» **Reading passage**:
Content starts
'Sunni Triangle' riots after Saddam's capture
Saddam Hussein loyalists rioted in Baghdad, ambushed a US patrol in Samarra, stormed the office of a US-backed mayor in Fallujah and battled American troops in Ramadi as cities in Iraq’s “Sunni Triangle” region seethed over the ex-dictator’s capture.
As soldiers fought off angry protesters and guerrilla attacks on Monday night and yesterday, the 4th Infantry Division said it had snared a leader of the uprising and 78 other people in a raid north of Baghdad, not far from where Saddam was captured three days earlier.
A roadside bomb wounded three American soldiers in Saddam’s home town of Tikrit, and a pro-Saddam demonstration in the northern city of Mosul ended in violence, with a policeman killed and a second injured.
In Washington, US president George Bush said Saddam deserved the “ultimate penalty” but it would be up to the people of Iraq to decide whether he should be executed. In an interview with ABC News, the president also said Iraqis were “capable of conducting the trial themselves”.
Content ends
» **Tasks and exercises**:
- A) Reproduce the article on the Sunni Triangle riots word for word from "A roadside bomb" to "a second injured.".
- B) Please summarize the article on the Sunni Triangle riots in two sentences.

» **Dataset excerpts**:
Content starts
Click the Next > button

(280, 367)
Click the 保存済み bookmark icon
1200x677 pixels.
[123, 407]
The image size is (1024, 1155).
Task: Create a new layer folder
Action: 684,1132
Content ends
» **Your written answers**:
- A)
A roadside bomb wounded three American soldiers in Saddam’s home town of Tikrit, and a pro-Saddam demonstration in the northern city of Mosul ended in violence, with a policeman killed and a second injured.

- B) After Saddam Hussein's capture, loyalists rioted, ambushed and fought US troops, and stormed a US-backed mayor's office in cities across Iraq's Sunni Triangle, while a roadside bomb in Tikrit wounded three American soldiers and a pro-Saddam demonstration in Mosul left a policeman dead. The 4th Infantry Division reported seizing a leader of the uprising and 78 others north of Baghdad, and President George Bush said Saddam deserved the "ultimate penalty" but that it was up to Iraqis to decide whether he should be executed.